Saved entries
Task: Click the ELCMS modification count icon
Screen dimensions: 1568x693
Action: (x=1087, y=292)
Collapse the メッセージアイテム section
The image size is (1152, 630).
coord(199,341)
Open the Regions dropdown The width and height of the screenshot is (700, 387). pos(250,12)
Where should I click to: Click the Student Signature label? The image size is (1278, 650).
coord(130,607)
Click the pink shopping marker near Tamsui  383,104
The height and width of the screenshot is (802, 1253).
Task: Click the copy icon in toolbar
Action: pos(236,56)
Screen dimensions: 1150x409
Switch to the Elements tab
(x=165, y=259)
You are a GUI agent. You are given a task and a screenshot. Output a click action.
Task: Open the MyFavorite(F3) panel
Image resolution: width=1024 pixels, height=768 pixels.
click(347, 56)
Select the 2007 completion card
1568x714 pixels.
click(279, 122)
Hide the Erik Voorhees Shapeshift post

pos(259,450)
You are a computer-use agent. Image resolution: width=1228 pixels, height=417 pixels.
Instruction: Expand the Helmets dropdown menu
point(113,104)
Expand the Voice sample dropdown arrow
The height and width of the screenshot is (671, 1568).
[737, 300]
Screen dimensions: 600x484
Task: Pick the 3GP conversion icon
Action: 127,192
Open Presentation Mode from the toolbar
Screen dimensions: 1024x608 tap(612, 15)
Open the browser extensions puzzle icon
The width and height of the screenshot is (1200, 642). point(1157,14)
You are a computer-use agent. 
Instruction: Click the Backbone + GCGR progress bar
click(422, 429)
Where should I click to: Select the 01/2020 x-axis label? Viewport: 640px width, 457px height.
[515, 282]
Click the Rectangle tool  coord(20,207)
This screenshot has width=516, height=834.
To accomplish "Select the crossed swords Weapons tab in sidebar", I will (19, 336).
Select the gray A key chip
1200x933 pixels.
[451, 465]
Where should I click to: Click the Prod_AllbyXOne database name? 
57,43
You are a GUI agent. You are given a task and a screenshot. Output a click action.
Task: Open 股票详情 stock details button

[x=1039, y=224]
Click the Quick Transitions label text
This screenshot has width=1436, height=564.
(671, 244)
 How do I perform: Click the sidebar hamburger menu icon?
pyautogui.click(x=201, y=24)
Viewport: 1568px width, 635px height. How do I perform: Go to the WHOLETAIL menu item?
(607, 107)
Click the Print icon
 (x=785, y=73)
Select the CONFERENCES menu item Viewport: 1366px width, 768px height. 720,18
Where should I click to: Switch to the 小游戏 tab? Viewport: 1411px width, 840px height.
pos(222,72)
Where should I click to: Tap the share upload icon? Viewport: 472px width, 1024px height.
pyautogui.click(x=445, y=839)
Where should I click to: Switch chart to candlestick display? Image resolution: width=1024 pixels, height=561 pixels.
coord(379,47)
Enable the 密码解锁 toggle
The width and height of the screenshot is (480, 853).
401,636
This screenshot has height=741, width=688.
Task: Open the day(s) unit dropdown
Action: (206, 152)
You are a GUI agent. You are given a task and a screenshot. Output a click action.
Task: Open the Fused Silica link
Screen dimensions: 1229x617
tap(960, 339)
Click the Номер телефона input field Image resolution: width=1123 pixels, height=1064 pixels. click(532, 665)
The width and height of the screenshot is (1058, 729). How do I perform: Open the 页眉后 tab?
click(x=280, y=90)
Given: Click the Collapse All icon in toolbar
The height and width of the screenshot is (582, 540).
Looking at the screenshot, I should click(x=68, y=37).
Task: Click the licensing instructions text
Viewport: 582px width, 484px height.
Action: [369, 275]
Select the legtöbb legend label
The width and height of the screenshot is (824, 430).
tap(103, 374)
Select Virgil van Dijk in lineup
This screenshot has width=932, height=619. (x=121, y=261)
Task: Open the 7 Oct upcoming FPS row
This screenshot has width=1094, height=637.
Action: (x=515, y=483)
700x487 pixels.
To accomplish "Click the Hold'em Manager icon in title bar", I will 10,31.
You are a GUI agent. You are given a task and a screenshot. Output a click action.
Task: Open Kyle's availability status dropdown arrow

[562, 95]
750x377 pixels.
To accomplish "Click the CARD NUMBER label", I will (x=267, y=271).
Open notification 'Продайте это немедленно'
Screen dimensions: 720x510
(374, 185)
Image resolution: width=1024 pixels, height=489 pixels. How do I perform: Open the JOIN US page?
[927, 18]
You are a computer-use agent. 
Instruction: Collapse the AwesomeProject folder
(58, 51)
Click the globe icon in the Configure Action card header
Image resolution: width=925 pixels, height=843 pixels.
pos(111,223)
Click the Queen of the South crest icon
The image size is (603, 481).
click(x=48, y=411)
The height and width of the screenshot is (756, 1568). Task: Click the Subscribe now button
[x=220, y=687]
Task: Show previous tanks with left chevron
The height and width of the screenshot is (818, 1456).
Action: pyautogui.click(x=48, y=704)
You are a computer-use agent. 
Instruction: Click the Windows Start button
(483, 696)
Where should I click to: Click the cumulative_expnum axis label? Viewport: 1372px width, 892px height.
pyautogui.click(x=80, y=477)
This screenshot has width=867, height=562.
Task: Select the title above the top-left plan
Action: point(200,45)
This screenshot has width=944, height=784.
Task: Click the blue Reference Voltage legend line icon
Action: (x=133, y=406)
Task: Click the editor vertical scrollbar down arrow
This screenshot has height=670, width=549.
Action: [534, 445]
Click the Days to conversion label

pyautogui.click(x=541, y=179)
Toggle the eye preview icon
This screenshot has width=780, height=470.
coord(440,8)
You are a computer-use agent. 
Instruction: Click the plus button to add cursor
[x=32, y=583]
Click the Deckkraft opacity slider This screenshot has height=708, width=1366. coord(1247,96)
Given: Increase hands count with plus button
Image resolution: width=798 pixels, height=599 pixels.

» WHAT IS NEEDED: The whole of the data must be given back word for word.

» SOLUTION TO THIS TASK:
Task: Click the ELCMS modification count icon
Screen dimensions: 1568x693
Action: (x=1087, y=292)
Collapse the メッセージアイテム section
The image size is (1152, 630).
coord(199,341)
Open the Regions dropdown The width and height of the screenshot is (700, 387). pos(250,12)
Where should I click to: Click the Student Signature label? The image size is (1278, 650).
coord(130,607)
Click the pink shopping marker near Tamsui  383,104
The height and width of the screenshot is (802, 1253).
Task: Click the copy icon in toolbar
Action: pos(236,56)
Screen dimensions: 1150x409
Switch to the Elements tab
(x=165, y=259)
You are a GUI agent. You are given a task and a screenshot. Output a click action.
Task: Open the MyFavorite(F3) panel
Image resolution: width=1024 pixels, height=768 pixels.
click(347, 56)
Select the 2007 completion card
1568x714 pixels.
click(279, 122)
Hide the Erik Voorhees Shapeshift post

pos(259,450)
You are a computer-use agent. Image resolution: width=1228 pixels, height=417 pixels.
Instruction: Expand the Helmets dropdown menu
point(113,104)
Expand the Voice sample dropdown arrow
The height and width of the screenshot is (671, 1568).
[737, 300]
Screen dimensions: 600x484
Task: Pick the 3GP conversion icon
Action: 127,192
Open Presentation Mode from the toolbar
Screen dimensions: 1024x608 tap(612, 15)
Open the browser extensions puzzle icon
The width and height of the screenshot is (1200, 642). point(1157,14)
You are a computer-use agent. 
Instruction: Click the Backbone + GCGR progress bar
click(422, 429)
Where should I click to: Select the 01/2020 x-axis label? Viewport: 640px width, 457px height.
[515, 282]
Click the Rectangle tool  coord(20,207)
This screenshot has width=516, height=834.
To accomplish "Select the crossed swords Weapons tab in sidebar", I will (19, 336).
Select the gray A key chip
1200x933 pixels.
[451, 465]
Where should I click to: Click the Prod_AllbyXOne database name? 
57,43
You are a GUI agent. You are given a task and a screenshot. Output a click action.
Task: Open 股票详情 stock details button

[x=1039, y=224]
Click the Quick Transitions label text
This screenshot has width=1436, height=564.
(671, 244)
 How do I perform: Click the sidebar hamburger menu icon?
pyautogui.click(x=201, y=24)
Viewport: 1568px width, 635px height. How do I perform: Go to the WHOLETAIL menu item?
(607, 107)
Click the Print icon
 (x=785, y=73)
Select the CONFERENCES menu item Viewport: 1366px width, 768px height. 720,18
Where should I click to: Switch to the 小游戏 tab? Viewport: 1411px width, 840px height.
pos(222,72)
Where should I click to: Tap the share upload icon? Viewport: 472px width, 1024px height.
pyautogui.click(x=445, y=839)
Where should I click to: Switch chart to candlestick display? Image resolution: width=1024 pixels, height=561 pixels.
coord(379,47)
Enable the 密码解锁 toggle
The width and height of the screenshot is (480, 853).
401,636
This screenshot has height=741, width=688.
Task: Open the day(s) unit dropdown
Action: (206, 152)
You are a GUI agent. You are given a task and a screenshot. Output a click action.
Task: Open the Fused Silica link
Screen dimensions: 1229x617
tap(960, 339)
Click the Номер телефона input field Image resolution: width=1123 pixels, height=1064 pixels. click(532, 665)
The width and height of the screenshot is (1058, 729). How do I perform: Open the 页眉后 tab?
click(x=280, y=90)
Given: Click the Collapse All icon in toolbar
The height and width of the screenshot is (582, 540).
Looking at the screenshot, I should click(x=68, y=37).
Task: Click the licensing instructions text
Viewport: 582px width, 484px height.
Action: [369, 275]
Select the legtöbb legend label
The width and height of the screenshot is (824, 430).
tap(103, 374)
Select Virgil van Dijk in lineup
This screenshot has width=932, height=619. (x=121, y=261)
Task: Open the 7 Oct upcoming FPS row
This screenshot has width=1094, height=637.
Action: (x=515, y=483)
700x487 pixels.
To accomplish "Click the Hold'em Manager icon in title bar", I will 10,31.
You are a GUI agent. You are given a task and a screenshot. Output a click action.
Task: Open Kyle's availability status dropdown arrow

[562, 95]
750x377 pixels.
To accomplish "Click the CARD NUMBER label", I will (x=267, y=271).
Open notification 'Продайте это немедленно'
Screen dimensions: 720x510
(374, 185)
Image resolution: width=1024 pixels, height=489 pixels. How do I perform: Open the JOIN US page?
[927, 18]
You are a computer-use agent. 
Instruction: Collapse the AwesomeProject folder
(58, 51)
Click the globe icon in the Configure Action card header
Image resolution: width=925 pixels, height=843 pixels.
pos(111,223)
Click the Queen of the South crest icon
The image size is (603, 481).
click(x=48, y=411)
The height and width of the screenshot is (756, 1568). Task: Click the Subscribe now button
[x=220, y=687]
Task: Show previous tanks with left chevron
The height and width of the screenshot is (818, 1456).
Action: pyautogui.click(x=48, y=704)
You are a computer-use agent. 
Instruction: Click the Windows Start button
(483, 696)
Where should I click to: Click the cumulative_expnum axis label? Viewport: 1372px width, 892px height.
pyautogui.click(x=80, y=477)
This screenshot has width=867, height=562.
Task: Select the title above the top-left plan
Action: point(200,45)
This screenshot has width=944, height=784.
Task: Click the blue Reference Voltage legend line icon
Action: (x=133, y=406)
Task: Click the editor vertical scrollbar down arrow
This screenshot has height=670, width=549.
Action: [534, 445]
Click the Days to conversion label

pyautogui.click(x=541, y=179)
Toggle the eye preview icon
This screenshot has width=780, height=470.
coord(440,8)
You are a computer-use agent. 
Instruction: Click the plus button to add cursor
[x=32, y=583]
Click the Deckkraft opacity slider This screenshot has height=708, width=1366. coord(1247,96)
Given: Increase hands count with plus button
Image resolution: width=798 pixels, height=599 pixels.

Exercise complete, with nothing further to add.